Recent launches of high-resolution satellite sensors mean Earth Observation data are available at an unprecedented spatial and temporal scale. As data collection intensifies, our ability to inspect and investigate individual scenes for harmful algal or cyanobacterial blooms becomes limited, particularly for global monitoring. Algal Blooms and River Plumes are visible to trained experts in high resolution satellite imagery from Red-Green-Blue composites. Therefore, computer-assisted detection and classification of these events would provide invaluable information to experts and the general public on everyday water use. Advances in image recognition through Deep Learning techniques offer solutions that can accurately detect, classify and segment objects across thousands of images in a fraction of the time a human operator would require, while inspecting these images with much greater detail. Deep Learning techniques that jointly leverage spectral-spatial data are well characterised as a solution to land classification problems and have been shown to be accurate when using multi- or hyper-spectral data such as collected by the Sentinel-2 MultiSpectral Instrument. This work develops on state-of-the-art natural image segmentation algorithms to evaluate the capability of Deep Learning to detect and outline the presence of Algal Blooms or River Plumes in Sentinel 2 MSI data. The challenges in the application of these approaches are highlighted in the availability of suitable training and benchmark data, the use of atmospheric correction and neural network architecture design for utilisation of spectral data.
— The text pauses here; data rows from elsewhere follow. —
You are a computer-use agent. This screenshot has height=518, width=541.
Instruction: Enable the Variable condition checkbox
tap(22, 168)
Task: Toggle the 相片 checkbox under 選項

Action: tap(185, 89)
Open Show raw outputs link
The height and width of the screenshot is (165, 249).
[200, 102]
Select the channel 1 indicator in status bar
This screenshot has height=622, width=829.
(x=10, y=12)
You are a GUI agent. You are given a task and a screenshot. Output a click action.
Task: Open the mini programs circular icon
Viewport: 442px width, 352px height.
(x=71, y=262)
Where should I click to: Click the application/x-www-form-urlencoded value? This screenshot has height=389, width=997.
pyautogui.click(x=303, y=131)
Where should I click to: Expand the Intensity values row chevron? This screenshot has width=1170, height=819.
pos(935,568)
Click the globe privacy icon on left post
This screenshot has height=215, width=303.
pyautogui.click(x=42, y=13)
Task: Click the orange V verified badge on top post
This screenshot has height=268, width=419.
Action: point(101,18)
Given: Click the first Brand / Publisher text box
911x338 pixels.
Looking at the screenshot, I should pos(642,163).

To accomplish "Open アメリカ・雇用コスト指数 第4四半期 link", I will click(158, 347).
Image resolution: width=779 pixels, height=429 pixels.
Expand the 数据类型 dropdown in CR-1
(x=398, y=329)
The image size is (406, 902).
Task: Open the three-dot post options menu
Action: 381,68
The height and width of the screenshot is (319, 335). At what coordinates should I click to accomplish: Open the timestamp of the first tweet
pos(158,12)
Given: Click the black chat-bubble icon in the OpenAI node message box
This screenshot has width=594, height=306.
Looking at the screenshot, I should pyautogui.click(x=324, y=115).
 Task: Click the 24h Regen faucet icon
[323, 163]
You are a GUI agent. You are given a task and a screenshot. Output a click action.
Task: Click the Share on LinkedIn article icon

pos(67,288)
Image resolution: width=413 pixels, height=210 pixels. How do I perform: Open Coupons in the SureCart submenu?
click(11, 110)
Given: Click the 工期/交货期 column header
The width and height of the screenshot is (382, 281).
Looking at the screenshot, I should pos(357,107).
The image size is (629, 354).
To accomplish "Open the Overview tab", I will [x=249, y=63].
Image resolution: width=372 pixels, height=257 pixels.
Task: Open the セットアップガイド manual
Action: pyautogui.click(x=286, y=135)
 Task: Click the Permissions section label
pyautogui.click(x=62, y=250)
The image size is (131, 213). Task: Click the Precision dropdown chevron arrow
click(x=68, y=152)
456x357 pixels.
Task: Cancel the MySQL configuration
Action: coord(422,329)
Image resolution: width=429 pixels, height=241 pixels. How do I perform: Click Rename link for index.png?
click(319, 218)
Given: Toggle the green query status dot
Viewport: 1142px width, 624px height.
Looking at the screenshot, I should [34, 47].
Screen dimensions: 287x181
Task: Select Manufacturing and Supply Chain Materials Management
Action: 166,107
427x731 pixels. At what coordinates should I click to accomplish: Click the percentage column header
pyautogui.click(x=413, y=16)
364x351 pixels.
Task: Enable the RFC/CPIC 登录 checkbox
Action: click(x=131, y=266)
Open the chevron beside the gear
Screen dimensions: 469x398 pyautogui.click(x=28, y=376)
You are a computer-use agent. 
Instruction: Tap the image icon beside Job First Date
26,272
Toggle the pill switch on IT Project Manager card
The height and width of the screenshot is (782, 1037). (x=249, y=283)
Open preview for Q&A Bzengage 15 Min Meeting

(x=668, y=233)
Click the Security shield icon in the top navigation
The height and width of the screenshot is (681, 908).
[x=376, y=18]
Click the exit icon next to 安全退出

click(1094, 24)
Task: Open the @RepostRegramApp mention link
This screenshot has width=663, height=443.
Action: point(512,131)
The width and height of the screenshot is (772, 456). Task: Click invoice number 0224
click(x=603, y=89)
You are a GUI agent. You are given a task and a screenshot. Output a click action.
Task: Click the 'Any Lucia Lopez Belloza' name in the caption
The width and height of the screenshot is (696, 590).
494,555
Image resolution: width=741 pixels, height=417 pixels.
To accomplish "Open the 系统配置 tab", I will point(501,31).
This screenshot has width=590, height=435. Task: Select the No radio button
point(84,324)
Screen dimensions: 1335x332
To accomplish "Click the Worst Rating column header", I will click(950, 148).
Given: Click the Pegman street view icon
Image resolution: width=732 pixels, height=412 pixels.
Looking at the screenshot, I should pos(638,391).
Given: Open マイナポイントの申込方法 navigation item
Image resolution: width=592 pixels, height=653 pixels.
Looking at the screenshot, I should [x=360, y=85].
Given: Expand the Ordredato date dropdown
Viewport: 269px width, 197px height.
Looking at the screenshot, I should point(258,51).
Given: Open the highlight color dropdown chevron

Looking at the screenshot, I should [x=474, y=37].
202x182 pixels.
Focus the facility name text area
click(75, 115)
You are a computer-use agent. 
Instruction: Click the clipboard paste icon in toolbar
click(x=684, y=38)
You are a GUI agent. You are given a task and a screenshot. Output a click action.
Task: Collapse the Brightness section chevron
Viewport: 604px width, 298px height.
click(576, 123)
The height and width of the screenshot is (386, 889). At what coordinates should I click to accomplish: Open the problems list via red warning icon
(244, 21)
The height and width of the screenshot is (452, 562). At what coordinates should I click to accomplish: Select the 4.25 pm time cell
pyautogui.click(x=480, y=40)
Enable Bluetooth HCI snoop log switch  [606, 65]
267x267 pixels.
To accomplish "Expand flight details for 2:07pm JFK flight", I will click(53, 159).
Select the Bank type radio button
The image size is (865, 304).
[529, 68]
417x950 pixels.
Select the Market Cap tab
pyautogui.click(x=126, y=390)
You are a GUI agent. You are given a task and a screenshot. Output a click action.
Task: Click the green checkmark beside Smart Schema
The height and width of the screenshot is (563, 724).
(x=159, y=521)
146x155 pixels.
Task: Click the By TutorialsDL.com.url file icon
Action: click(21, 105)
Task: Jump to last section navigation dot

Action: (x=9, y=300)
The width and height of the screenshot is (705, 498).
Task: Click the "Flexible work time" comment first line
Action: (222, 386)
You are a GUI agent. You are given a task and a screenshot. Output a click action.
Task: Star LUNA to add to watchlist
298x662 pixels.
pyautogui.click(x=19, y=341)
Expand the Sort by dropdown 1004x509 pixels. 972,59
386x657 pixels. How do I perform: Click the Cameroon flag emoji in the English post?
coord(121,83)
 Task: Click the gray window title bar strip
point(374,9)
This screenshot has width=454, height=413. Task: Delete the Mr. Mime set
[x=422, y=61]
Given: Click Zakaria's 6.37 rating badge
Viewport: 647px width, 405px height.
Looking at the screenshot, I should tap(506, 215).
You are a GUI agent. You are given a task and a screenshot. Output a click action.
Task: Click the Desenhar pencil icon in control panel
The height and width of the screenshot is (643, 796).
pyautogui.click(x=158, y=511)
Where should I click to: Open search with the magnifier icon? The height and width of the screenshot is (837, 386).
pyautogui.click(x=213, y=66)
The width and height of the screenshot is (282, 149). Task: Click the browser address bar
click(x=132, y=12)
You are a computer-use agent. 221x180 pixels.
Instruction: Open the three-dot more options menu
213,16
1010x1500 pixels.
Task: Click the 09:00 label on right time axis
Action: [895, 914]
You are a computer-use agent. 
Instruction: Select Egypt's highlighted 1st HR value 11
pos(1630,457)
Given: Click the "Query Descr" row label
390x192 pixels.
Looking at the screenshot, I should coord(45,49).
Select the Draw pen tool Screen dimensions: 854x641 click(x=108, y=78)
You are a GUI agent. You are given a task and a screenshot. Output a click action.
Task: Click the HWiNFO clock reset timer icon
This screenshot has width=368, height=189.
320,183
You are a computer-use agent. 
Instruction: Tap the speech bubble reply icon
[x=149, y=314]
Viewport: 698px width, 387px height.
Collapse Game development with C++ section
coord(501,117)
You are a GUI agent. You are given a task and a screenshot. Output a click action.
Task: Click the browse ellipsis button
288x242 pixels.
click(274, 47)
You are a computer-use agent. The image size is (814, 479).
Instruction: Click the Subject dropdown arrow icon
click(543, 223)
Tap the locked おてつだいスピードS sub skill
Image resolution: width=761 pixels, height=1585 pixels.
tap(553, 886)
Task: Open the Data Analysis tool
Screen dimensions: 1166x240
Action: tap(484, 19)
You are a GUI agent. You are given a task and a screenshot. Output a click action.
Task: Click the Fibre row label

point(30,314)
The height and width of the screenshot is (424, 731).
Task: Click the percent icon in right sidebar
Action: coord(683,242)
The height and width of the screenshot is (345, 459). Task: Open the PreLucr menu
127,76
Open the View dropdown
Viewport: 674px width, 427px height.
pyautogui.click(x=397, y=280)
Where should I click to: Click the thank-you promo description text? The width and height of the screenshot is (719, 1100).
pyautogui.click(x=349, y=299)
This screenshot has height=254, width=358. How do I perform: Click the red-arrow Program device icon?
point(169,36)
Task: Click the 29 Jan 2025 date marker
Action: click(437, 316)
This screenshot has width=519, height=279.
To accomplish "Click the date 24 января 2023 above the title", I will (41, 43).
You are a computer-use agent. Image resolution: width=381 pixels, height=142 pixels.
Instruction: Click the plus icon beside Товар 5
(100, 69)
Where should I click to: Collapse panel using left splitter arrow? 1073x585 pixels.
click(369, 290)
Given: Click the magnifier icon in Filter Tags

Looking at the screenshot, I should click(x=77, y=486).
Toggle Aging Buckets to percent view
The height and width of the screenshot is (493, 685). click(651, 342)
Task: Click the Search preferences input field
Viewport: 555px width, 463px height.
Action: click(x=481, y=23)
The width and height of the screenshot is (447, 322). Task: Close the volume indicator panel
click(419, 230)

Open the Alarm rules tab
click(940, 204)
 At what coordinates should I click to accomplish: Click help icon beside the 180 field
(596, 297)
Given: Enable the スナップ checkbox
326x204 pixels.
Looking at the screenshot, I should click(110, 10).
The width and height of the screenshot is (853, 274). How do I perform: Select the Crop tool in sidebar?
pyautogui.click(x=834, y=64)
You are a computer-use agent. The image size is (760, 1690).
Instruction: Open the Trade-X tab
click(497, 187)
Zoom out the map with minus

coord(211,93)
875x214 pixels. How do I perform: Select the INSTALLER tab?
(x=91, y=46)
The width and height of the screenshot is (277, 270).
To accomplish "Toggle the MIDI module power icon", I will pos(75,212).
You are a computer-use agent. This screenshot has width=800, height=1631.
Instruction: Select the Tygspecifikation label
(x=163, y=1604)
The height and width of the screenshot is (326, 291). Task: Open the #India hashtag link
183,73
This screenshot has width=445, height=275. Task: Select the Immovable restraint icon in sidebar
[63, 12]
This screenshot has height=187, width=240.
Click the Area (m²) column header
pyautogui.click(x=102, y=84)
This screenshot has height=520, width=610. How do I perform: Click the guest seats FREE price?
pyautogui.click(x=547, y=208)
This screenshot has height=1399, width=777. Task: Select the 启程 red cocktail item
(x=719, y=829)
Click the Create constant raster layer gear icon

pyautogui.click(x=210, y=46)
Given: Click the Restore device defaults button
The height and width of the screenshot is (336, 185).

Current Deep Learning network architectures are evaluated to establish best approaches to leverage spectral and spatial data in the context of water classification. Several spectral data configurations are used to evaluate competency and suitability for generalisation to other Optical Satellite Sensor configurations. The impact of the atmospheric correction technique applied to data is explored to establish the most reliable data for use during training and requirements for pre-processing data pipelines. Finally a training dataset and associated Deep Learning method is presented for use in future work relating to water contents classification.